**Exercise description:** Read the records below and copy each line that contains "agent".
-------- Dataset records
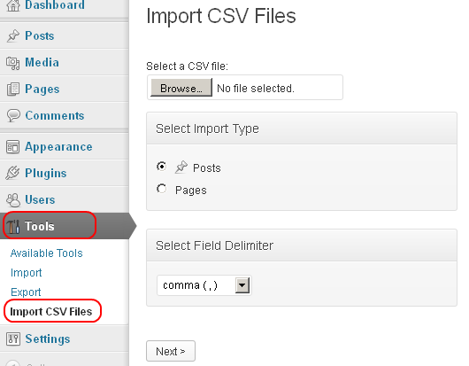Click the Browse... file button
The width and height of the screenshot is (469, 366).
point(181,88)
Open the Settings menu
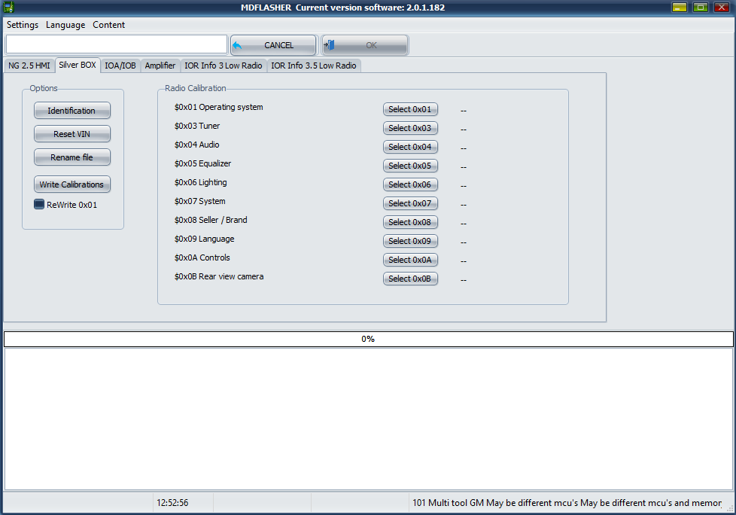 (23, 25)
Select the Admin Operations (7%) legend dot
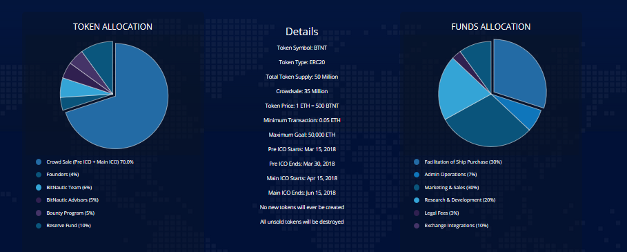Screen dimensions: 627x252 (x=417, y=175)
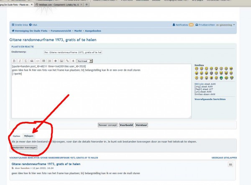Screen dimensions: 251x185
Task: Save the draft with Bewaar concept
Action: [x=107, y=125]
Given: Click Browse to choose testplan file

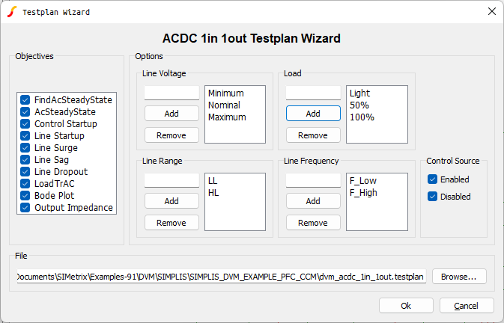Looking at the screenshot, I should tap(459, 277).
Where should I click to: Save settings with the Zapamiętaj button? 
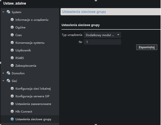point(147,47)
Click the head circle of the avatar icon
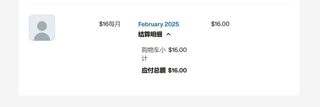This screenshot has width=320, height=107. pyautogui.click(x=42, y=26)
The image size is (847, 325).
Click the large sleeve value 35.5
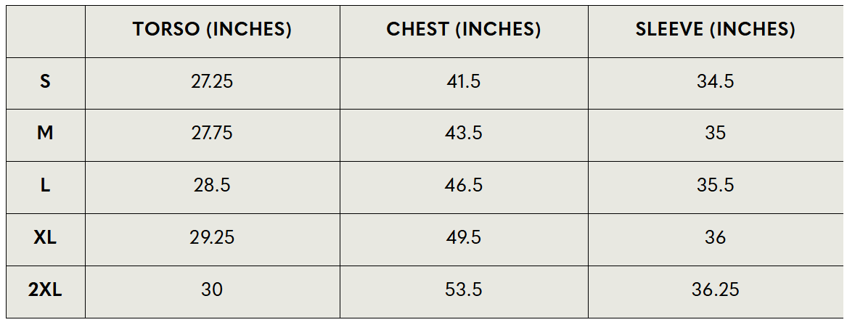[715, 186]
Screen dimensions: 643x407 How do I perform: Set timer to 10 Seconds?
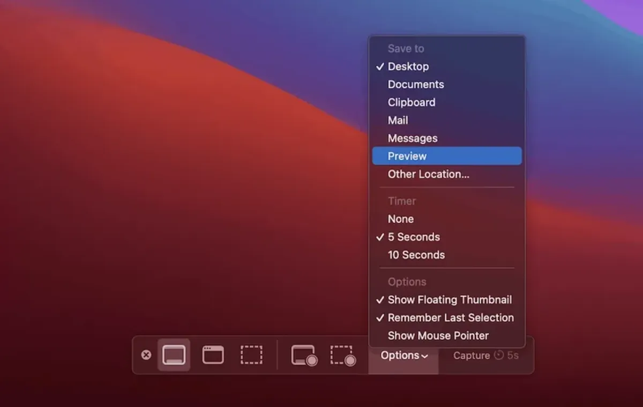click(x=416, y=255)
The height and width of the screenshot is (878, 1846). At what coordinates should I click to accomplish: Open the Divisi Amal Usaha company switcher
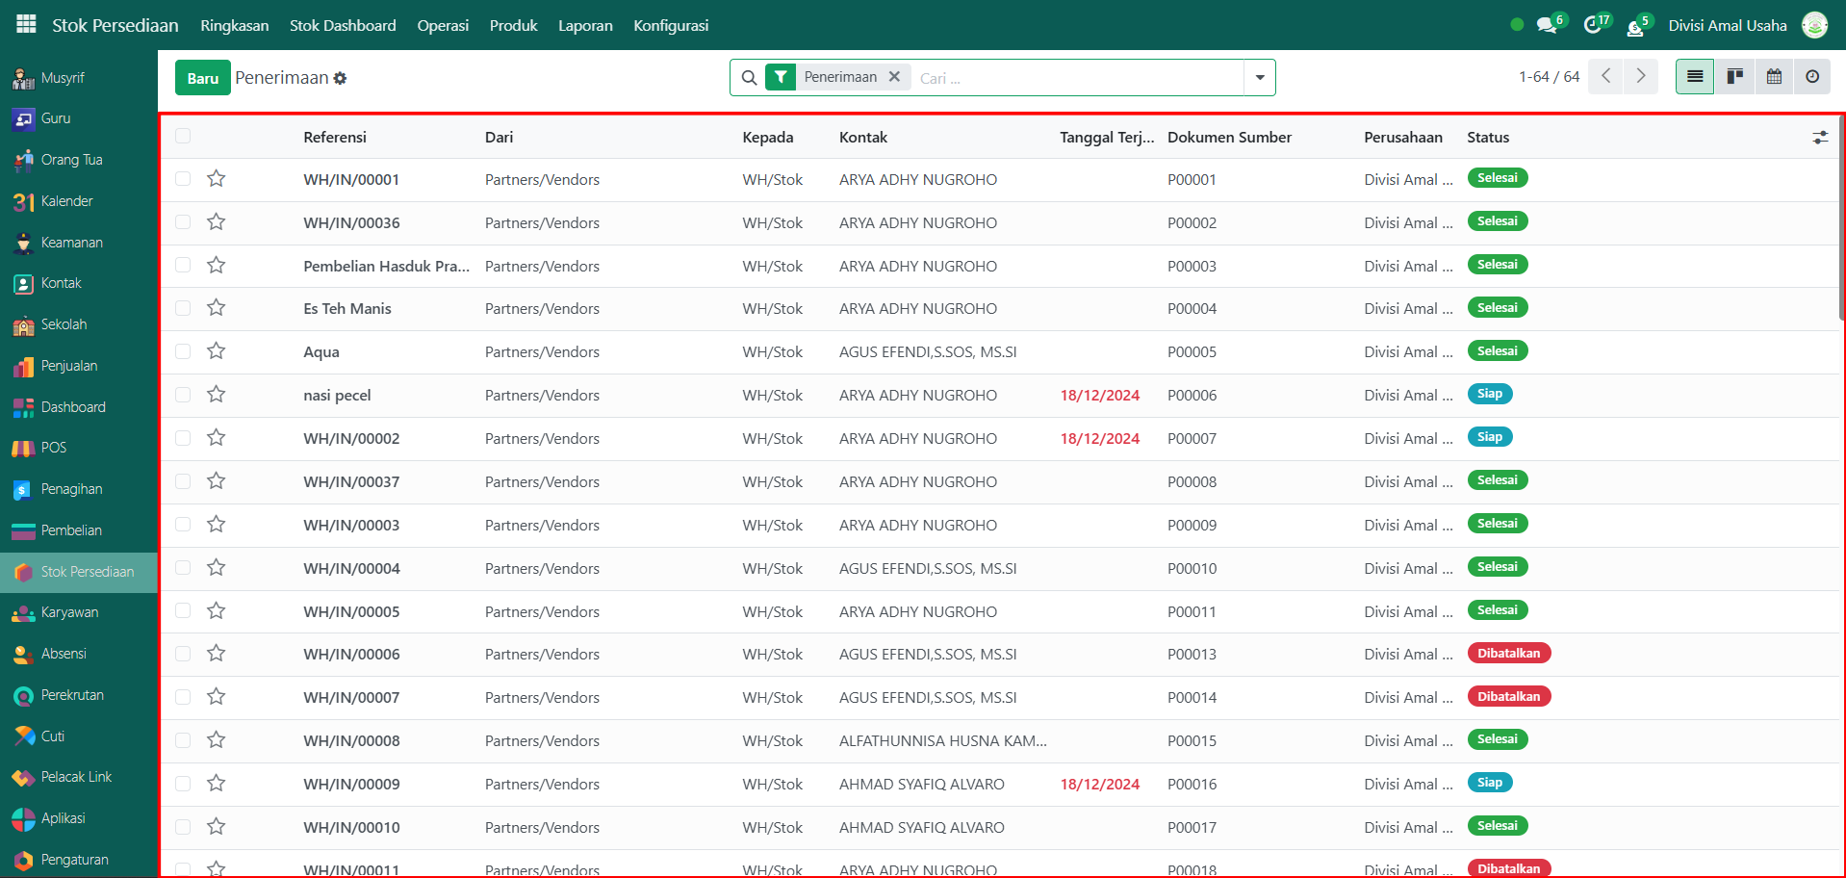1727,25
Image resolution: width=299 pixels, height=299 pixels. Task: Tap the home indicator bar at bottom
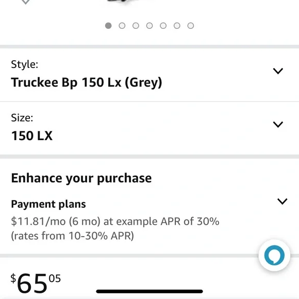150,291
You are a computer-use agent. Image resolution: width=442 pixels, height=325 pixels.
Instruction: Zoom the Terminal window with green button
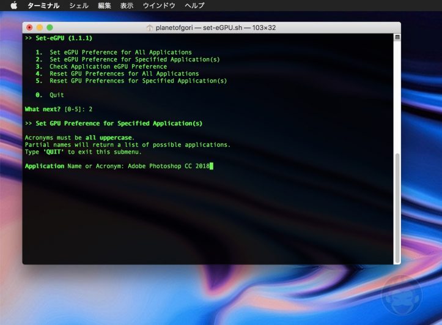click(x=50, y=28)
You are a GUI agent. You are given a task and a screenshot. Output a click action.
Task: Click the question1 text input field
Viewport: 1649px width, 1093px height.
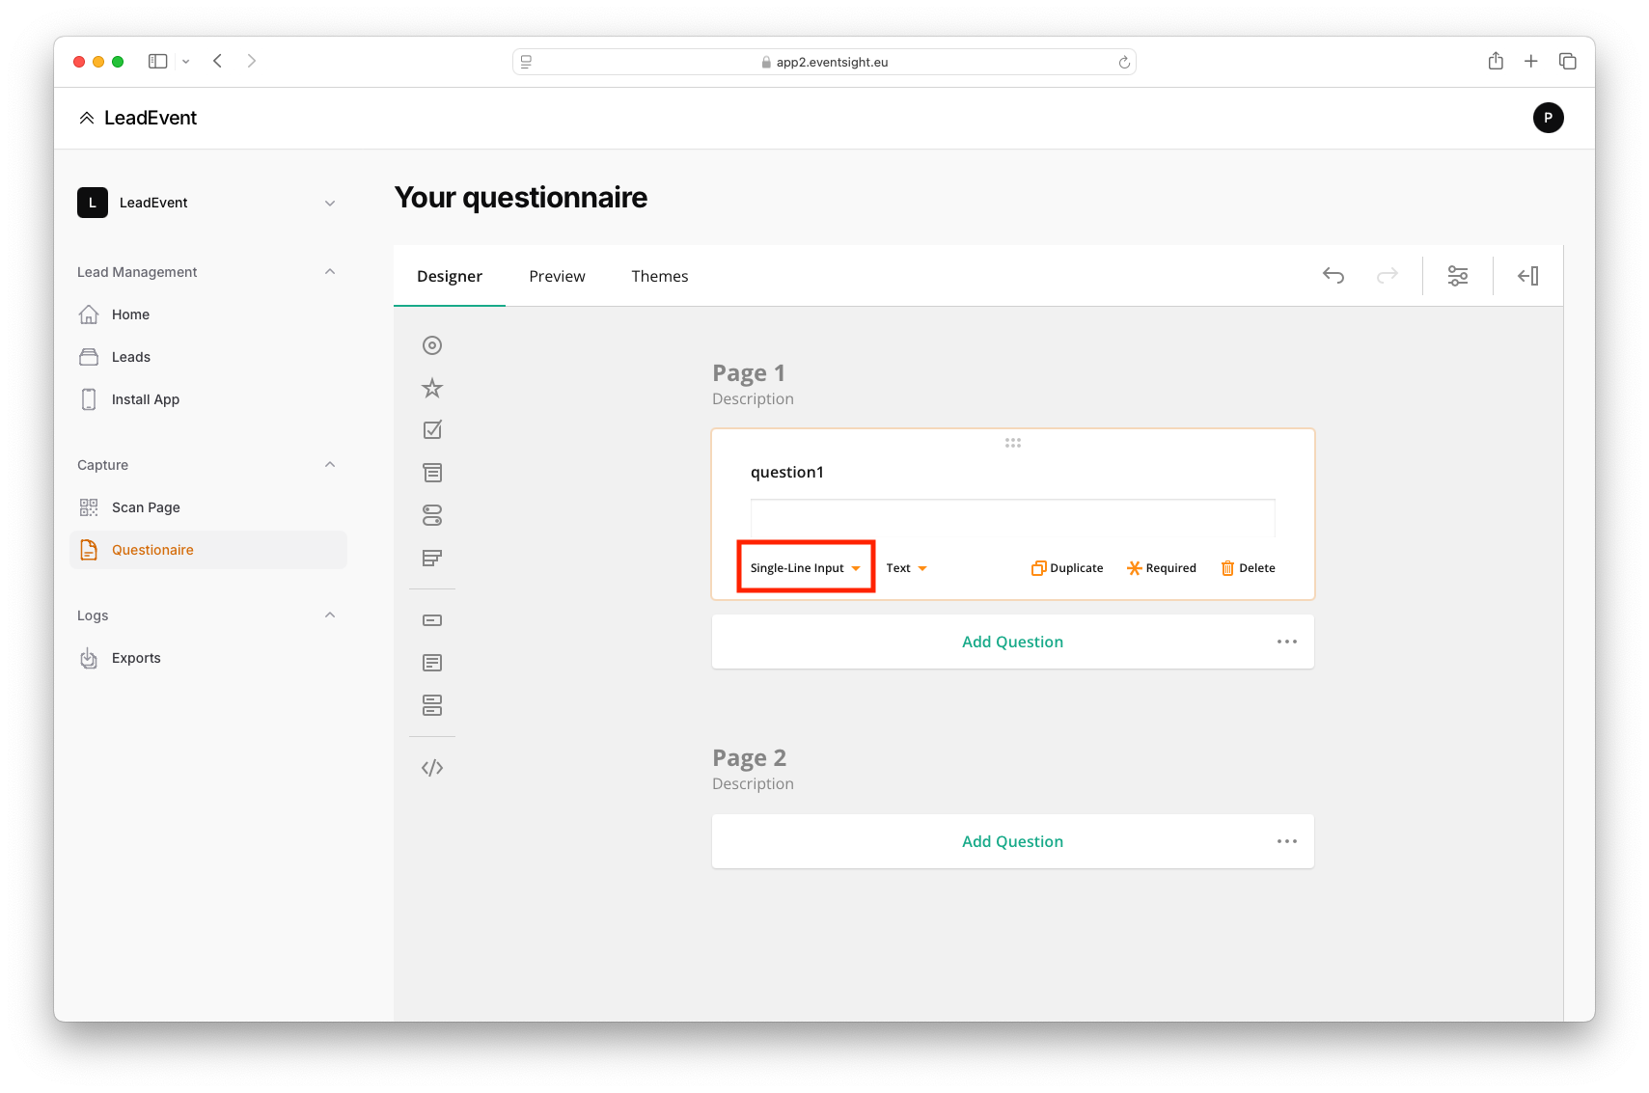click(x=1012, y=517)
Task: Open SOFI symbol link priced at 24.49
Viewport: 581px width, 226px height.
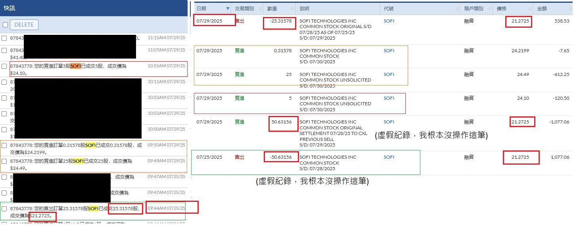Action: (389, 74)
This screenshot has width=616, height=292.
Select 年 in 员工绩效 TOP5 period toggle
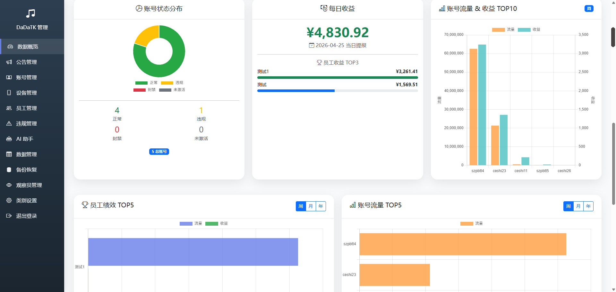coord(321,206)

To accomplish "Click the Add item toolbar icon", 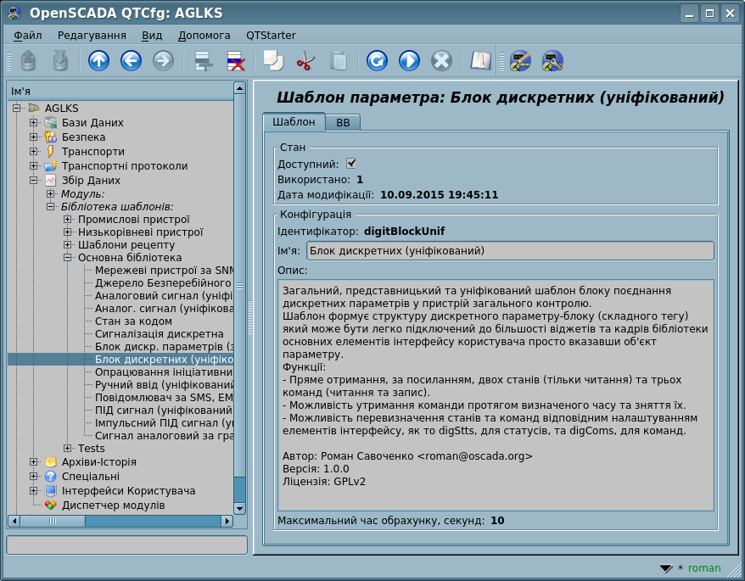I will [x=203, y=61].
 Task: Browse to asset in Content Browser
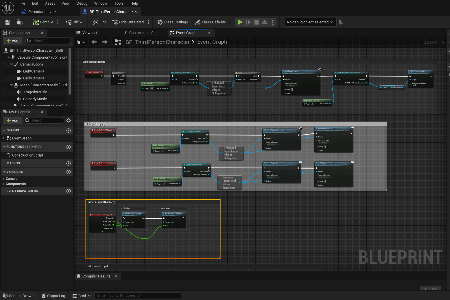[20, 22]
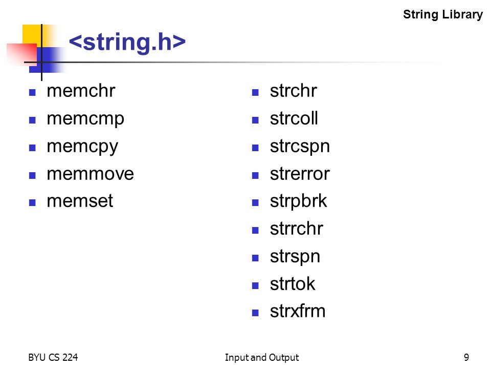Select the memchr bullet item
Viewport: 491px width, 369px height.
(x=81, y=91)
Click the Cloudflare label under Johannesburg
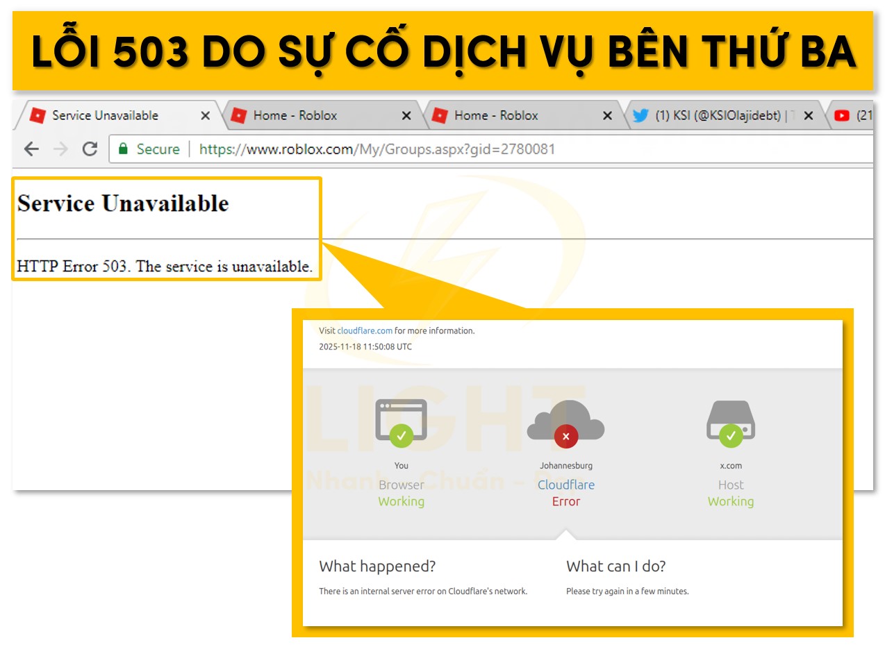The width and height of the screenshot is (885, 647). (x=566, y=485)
----------------
**Result for this task:**
You are a computer-use agent. Image resolution: width=442 pixels, height=325 pixels.
You are a GUI agent. You are given a task and a screenshot. Output a click action.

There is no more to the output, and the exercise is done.